「町内会」の担い手がますます減りそうな理由

行政の仕事や責任が安上がりに「下請け」に

担い手不足の悪循環はさらに加速するかもしれません(写真:Graphs / PIXTA)

町内会の仕事が多すぎる

年度の終わりは、団体や組織の役員の交代のシーズン。町内会も例外ではありません。

拙著『どこまでやるか、町内会』でも紹介していますが、この「役員の仕事が回ってくる」というのが、「町内会に入りたくない!」という人にとって最大の理由の1つでしょう。もちろん、町内会にはある程度参加・協力するという人でも、町内会が抱えている仕事の多さに、気がめいっている人は少なくありません。
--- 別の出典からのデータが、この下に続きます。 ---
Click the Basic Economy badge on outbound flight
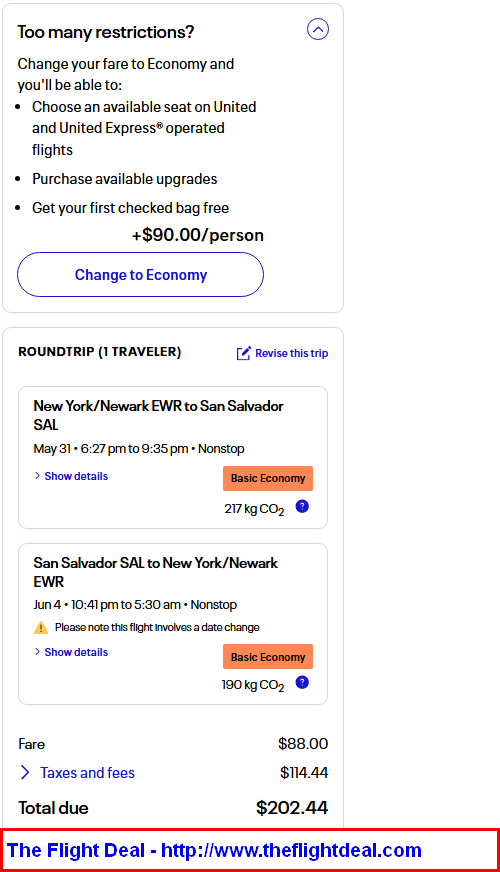The image size is (500, 872). pyautogui.click(x=268, y=478)
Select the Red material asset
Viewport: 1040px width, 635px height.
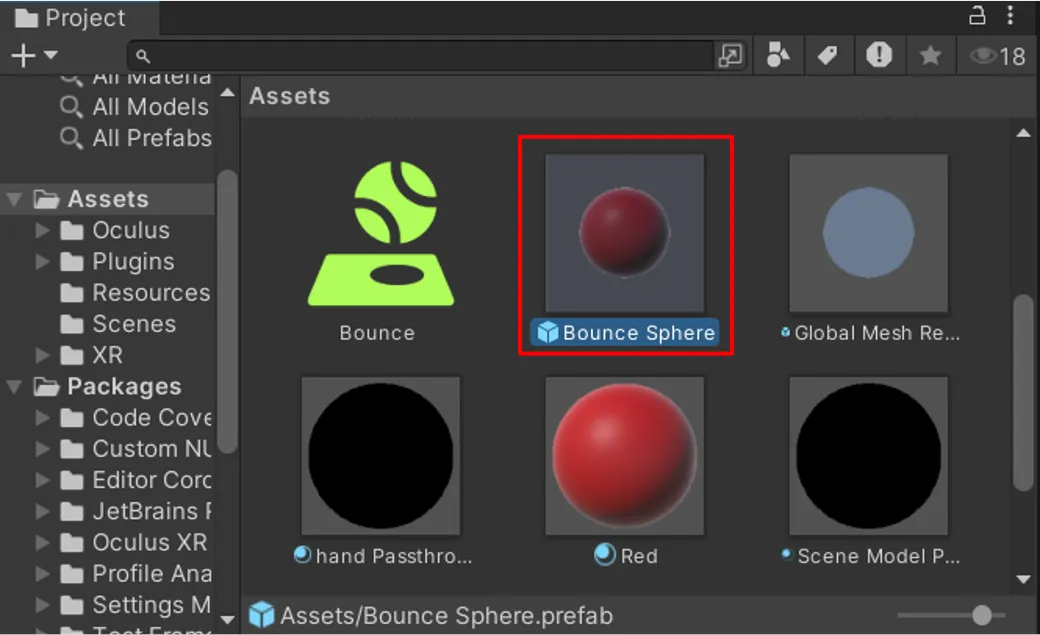(x=624, y=455)
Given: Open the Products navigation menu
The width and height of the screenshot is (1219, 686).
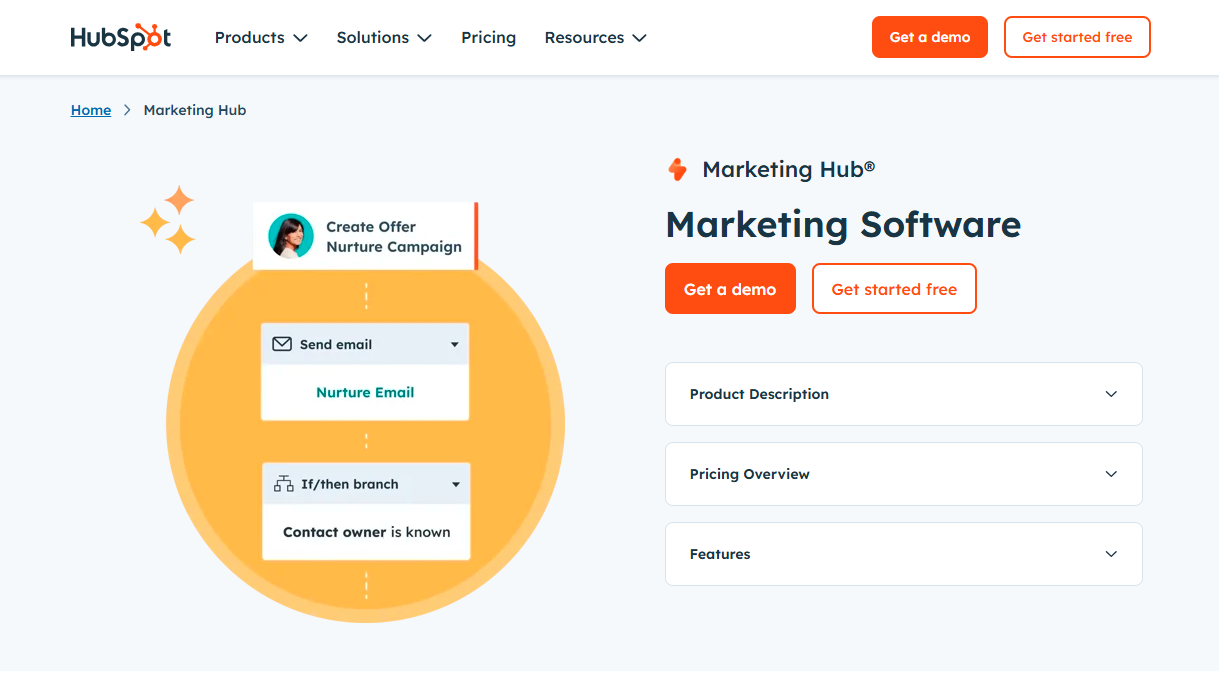Looking at the screenshot, I should (261, 37).
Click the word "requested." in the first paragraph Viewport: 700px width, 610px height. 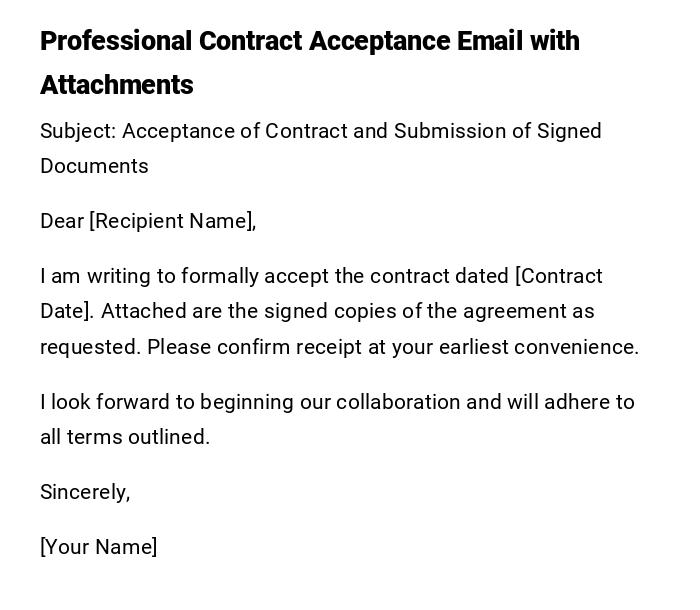tap(90, 348)
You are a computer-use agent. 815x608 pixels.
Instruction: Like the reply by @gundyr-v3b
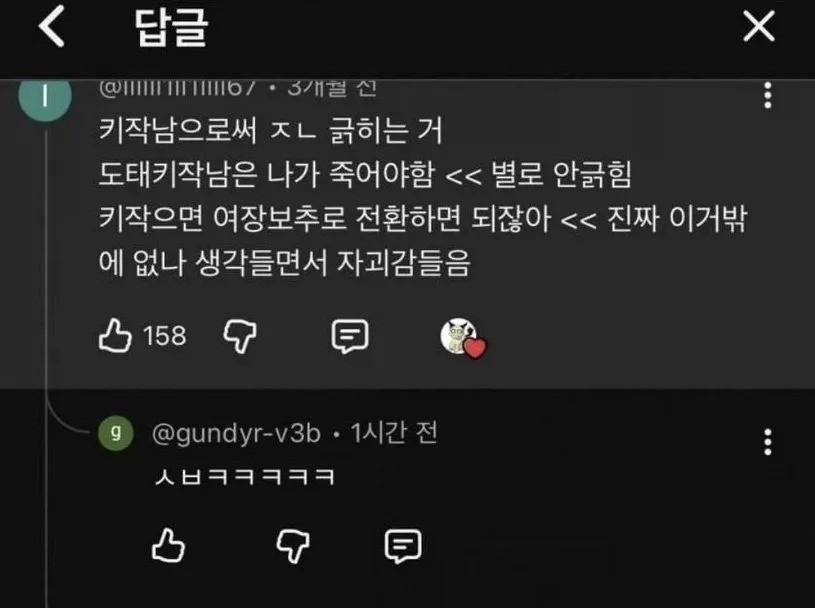(x=168, y=545)
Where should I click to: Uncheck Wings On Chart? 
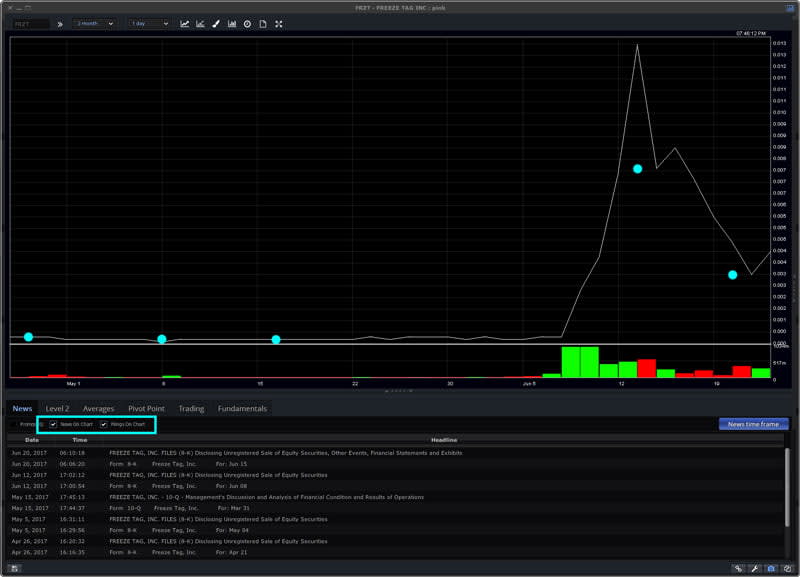104,424
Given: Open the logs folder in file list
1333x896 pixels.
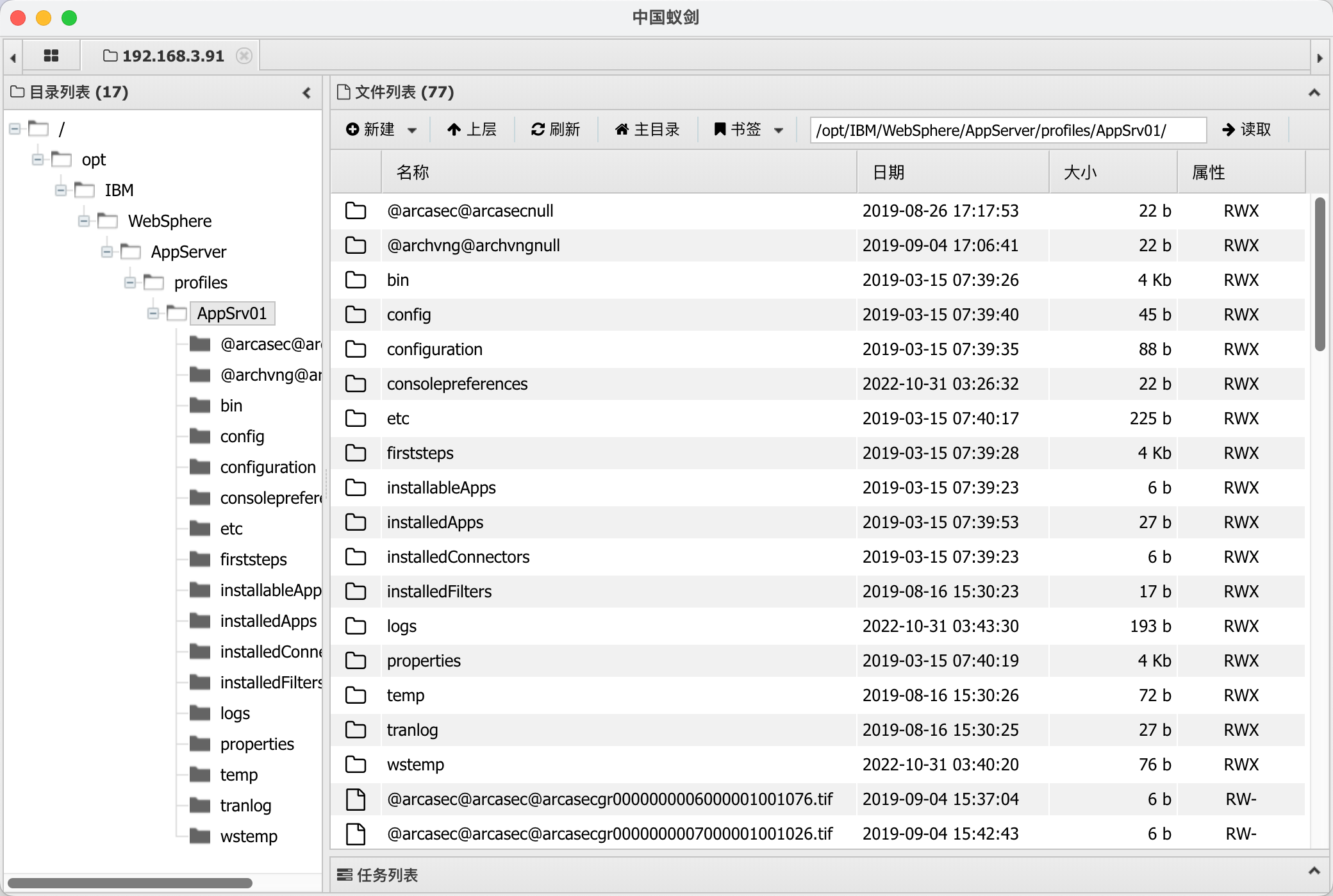Looking at the screenshot, I should click(402, 626).
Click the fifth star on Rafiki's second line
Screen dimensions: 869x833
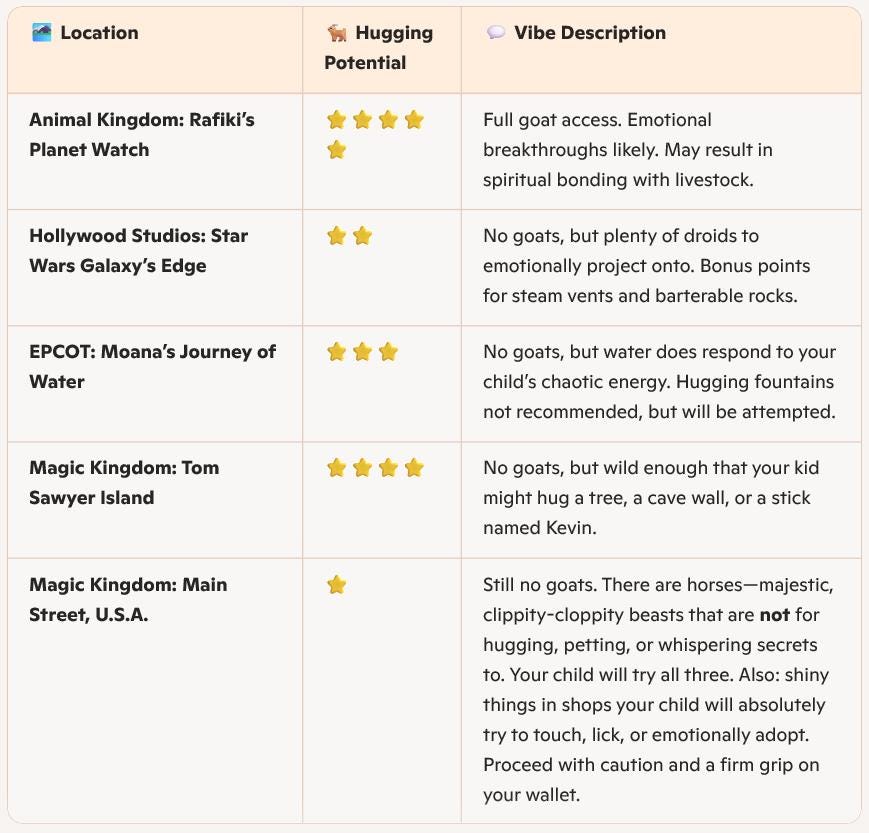point(336,150)
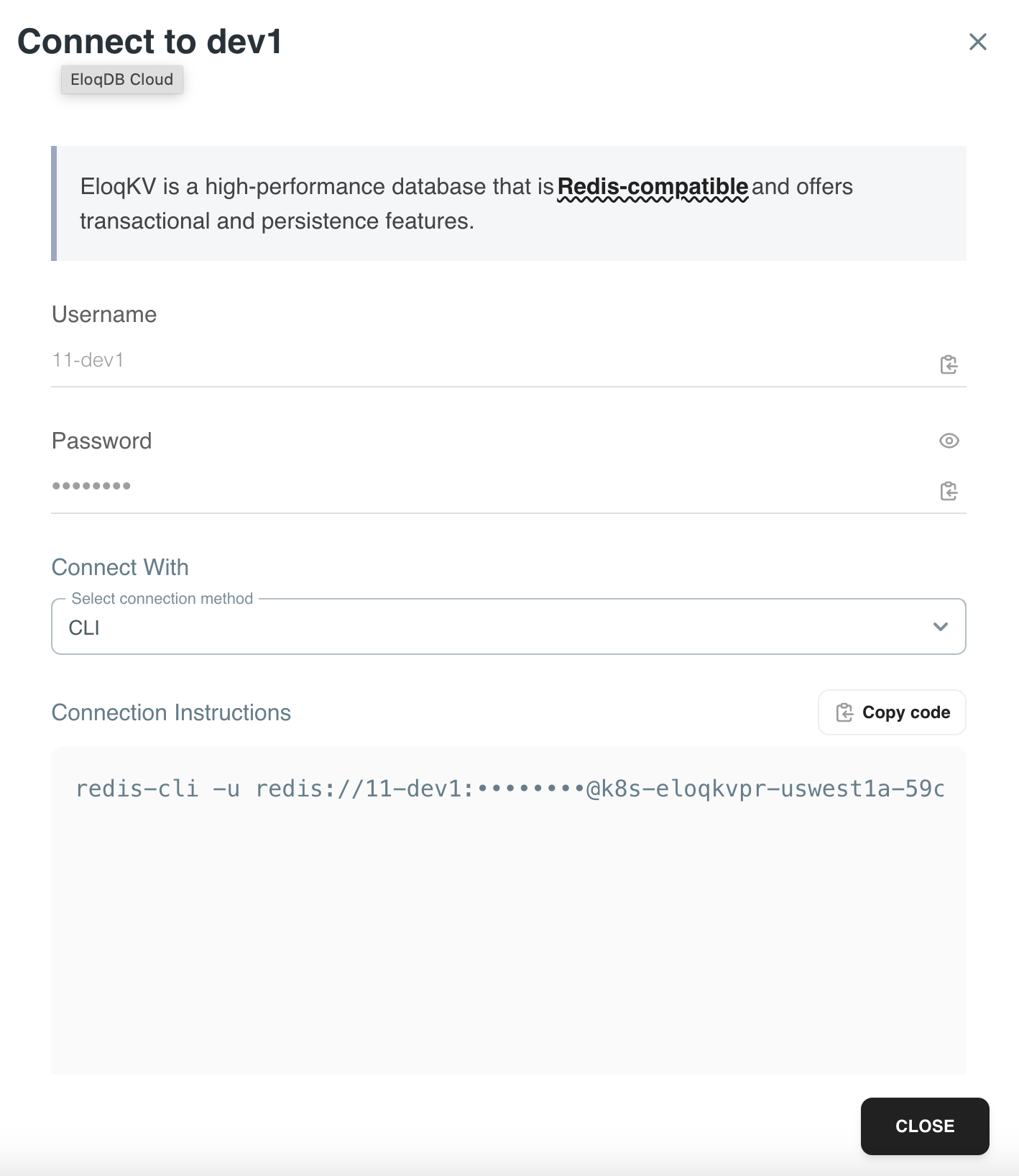The image size is (1019, 1176).
Task: Click the "Connect to dev1" dialog title
Action: pos(149,42)
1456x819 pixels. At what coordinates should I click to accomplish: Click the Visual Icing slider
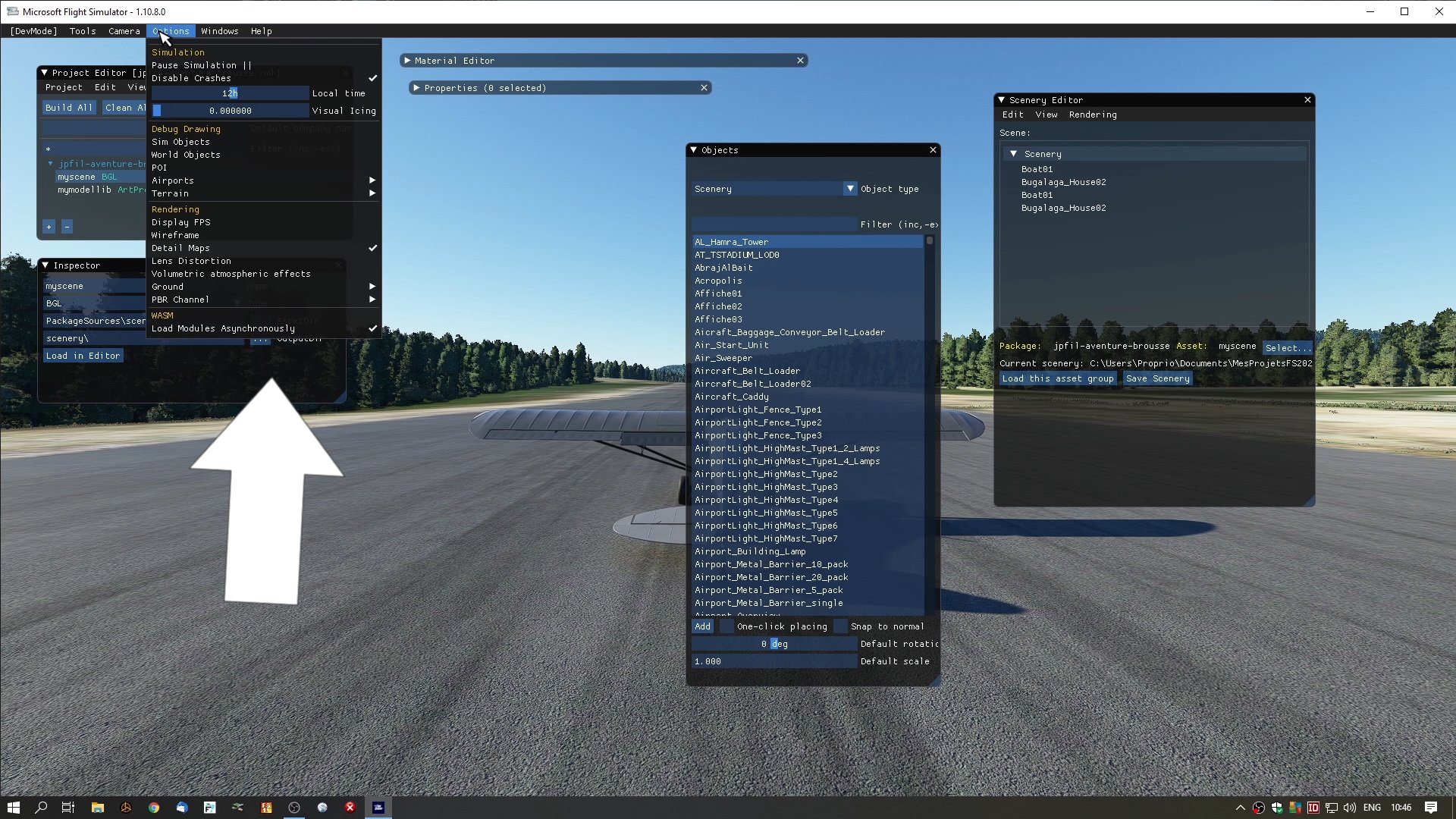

町内会が抱える仕事が多すぎる → 仕事が多すぎるために、役員を敬遠される → 役員の引き受け手がいなくなることで、ますます過重負担になっていく――。

こんな悪循環が繰り返されていないでしょうか。町内会が抱えている仕事をリストラして、必要最小限のスリムな組織にしたい! と常々悩んでいる町内会は少なくないはずです。

ところが、行政から回される仕事がますます増えるのではないか……と心配になる動きがあります。

「住民主体の課題解決力」?

「地域力強化検討会」というちょっと奇妙なネーミングの会議が国にあります。正式名称は「地域における住民主体の課題解決力強化・相談支援体制の在り方に関する検討会」といって、厚生労働省によって立ち上げられた有識者の集まりです。

この会議が、昨年(2016年)12月26日に「中間とりまとめ」という報告を出しました。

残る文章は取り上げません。